* Provided passage:
On Sun, Dec 5, 2010 at 10:34 PM, Eran Hammer-Lahav <e...@hueniverse.com> wrote:
> This is not how most HTTP authentication frameworks work (that was the 
> conclusion from my HTTP Token scheme proposal a year ago). Most frameworks 
> rather switch on the scheme name, not on a parameter inside the header.

The alternative, as suggested by James, requires a new scheme for each
token type. My guess is that we will have quite a few types pretty
soon:
- bearer opaque
- bearer transparent (JSON, signed by authz server)
- JWT signed
- MAC
- etc.

Who controls the auth header scheme names? Aren't we asking for a
collision here?

Marius


>
> EHL
>
> -----Original Message-----
> From: oauth-boun...@ietf.org [mailto:oauth-boun...@ietf.org] On Behalf Of 
> Marius Scurtescu
> Sent: Friday, December 03, 2010 4:27 PM
> To: Manger, James H
> Cc: oauth@ietf.org
> Subject: Re: [OAUTH-WG] OAuth 2.0 Bearer Token specification draft -01
>
> How about:
> - keeping the scheme "OAuth2", for both WWW-Authenticate and Authorization
> - define both as name/value pairs (WWW-Authenticate is already)
> - require that one of the pairs be "type=<token-type>"
>
> For example:
> WWW-Authenticate: OAuth2 type=bearer
> Authorization: OAuth2 token=vF9dft4qmT, type=bearer
>
> Marius
>
>
>
> On Thu, Dec 2, 2010 at 7:59 PM, Manger, James H 
> <james.h.man...@team.telstra.com> wrote:
>> Eran,
>>
>>> What does scheme=basic mean [in a token response]?
>>
>> It means this token response contains credentials that can be used with the 
>> HTTP BASIC authentication scheme. Don't try to use the credentials with any 
>> other scheme. The access_token value would be used as the user-id, and the 
>> token_secret value as the password.
>>
>>
>>> I think tying type and scheme together is less intuitive then letting
>>> the type definition provide the right scheme(s).
>>
>> Keeping them separate offers an additional degree of indirection.

* The records:

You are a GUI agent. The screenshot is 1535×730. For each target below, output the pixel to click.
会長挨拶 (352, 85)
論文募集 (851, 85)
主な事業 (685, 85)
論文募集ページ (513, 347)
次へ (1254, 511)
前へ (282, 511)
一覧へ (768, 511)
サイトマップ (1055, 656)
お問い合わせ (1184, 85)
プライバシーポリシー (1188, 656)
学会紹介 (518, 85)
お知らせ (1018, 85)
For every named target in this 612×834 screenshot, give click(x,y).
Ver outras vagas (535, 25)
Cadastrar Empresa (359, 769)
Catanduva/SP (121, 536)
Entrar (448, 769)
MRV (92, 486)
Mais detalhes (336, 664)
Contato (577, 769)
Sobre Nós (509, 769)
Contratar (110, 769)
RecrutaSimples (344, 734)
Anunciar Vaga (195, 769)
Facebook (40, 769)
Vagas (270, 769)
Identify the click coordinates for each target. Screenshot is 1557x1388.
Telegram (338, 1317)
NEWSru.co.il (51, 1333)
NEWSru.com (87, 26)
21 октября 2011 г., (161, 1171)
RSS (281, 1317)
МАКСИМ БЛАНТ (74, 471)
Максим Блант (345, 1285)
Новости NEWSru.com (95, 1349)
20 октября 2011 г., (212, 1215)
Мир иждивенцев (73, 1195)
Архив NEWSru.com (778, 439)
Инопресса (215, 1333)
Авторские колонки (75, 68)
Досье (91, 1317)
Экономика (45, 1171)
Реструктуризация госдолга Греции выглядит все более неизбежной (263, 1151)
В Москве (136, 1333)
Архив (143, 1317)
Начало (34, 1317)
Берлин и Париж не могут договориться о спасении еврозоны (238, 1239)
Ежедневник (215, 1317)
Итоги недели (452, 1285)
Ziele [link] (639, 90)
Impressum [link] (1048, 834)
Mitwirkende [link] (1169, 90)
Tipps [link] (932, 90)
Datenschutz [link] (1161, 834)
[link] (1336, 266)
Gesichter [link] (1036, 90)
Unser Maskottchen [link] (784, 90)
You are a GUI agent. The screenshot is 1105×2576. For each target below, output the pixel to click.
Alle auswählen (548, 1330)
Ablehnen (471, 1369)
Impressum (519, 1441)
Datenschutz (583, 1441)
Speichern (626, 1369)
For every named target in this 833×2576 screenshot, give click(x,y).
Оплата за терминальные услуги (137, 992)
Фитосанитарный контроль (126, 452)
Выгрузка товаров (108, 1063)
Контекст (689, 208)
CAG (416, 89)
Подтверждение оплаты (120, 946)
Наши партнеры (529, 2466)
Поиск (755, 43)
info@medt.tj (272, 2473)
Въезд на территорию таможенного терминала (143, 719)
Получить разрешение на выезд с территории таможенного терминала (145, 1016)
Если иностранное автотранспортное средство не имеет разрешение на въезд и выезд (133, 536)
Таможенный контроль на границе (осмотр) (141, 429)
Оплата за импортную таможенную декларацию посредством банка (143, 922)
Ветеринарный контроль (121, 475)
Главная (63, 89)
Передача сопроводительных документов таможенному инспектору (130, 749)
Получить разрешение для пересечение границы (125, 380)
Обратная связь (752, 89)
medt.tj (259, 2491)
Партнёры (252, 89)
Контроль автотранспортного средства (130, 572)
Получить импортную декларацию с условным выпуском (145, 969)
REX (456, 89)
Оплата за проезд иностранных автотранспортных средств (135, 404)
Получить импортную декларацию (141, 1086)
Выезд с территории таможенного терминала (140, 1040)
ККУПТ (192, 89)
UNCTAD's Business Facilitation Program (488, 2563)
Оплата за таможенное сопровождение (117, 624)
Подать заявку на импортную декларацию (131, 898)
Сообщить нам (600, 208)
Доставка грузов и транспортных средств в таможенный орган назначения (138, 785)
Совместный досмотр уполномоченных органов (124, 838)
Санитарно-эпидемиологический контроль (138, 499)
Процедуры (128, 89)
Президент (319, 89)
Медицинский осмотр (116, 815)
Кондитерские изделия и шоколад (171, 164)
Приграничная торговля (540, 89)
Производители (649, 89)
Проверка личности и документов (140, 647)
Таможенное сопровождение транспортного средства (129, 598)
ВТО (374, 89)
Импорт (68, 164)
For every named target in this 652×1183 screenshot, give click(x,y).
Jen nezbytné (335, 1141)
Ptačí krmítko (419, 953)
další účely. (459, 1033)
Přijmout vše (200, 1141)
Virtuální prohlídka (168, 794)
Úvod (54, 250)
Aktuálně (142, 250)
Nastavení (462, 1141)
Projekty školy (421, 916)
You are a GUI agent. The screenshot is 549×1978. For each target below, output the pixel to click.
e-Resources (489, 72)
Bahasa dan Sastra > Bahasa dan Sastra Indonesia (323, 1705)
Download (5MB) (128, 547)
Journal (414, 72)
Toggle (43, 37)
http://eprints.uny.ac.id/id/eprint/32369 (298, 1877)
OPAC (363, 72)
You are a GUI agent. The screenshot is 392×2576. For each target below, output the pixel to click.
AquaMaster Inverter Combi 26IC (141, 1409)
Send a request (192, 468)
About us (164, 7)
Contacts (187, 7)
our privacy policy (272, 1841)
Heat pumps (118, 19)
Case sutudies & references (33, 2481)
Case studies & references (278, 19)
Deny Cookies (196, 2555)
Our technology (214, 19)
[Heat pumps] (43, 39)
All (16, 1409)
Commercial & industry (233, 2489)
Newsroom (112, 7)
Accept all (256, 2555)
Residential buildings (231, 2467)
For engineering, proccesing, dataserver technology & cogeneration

* To be done:
A. In the OAuth email thread, what scheme name does Marius propose keeping for both WWW-Authenticate and Authorization?
B. Give the records from the line with "Контроль автотранспортного средства" up to and including the line with "ККУПТ (192, 89)" as a JSON list of strings, one string per line, with blank lines left out.

* Answers for this exercise:
A. "OAuth2"

B.
[
  "Контроль автотранспортного средства (130, 572)",
  "Получить импортную декларацию с условным выпуском (145, 969)",
  "REX (456, 89)",
  "Оплата за проезд иностранных автотранспортных средств (135, 404)",
  "Получить импортную декларацию (141, 1086)",
  "Выезд с территории таможенного терминала (140, 1040)",
  "ККУПТ (192, 89)"
]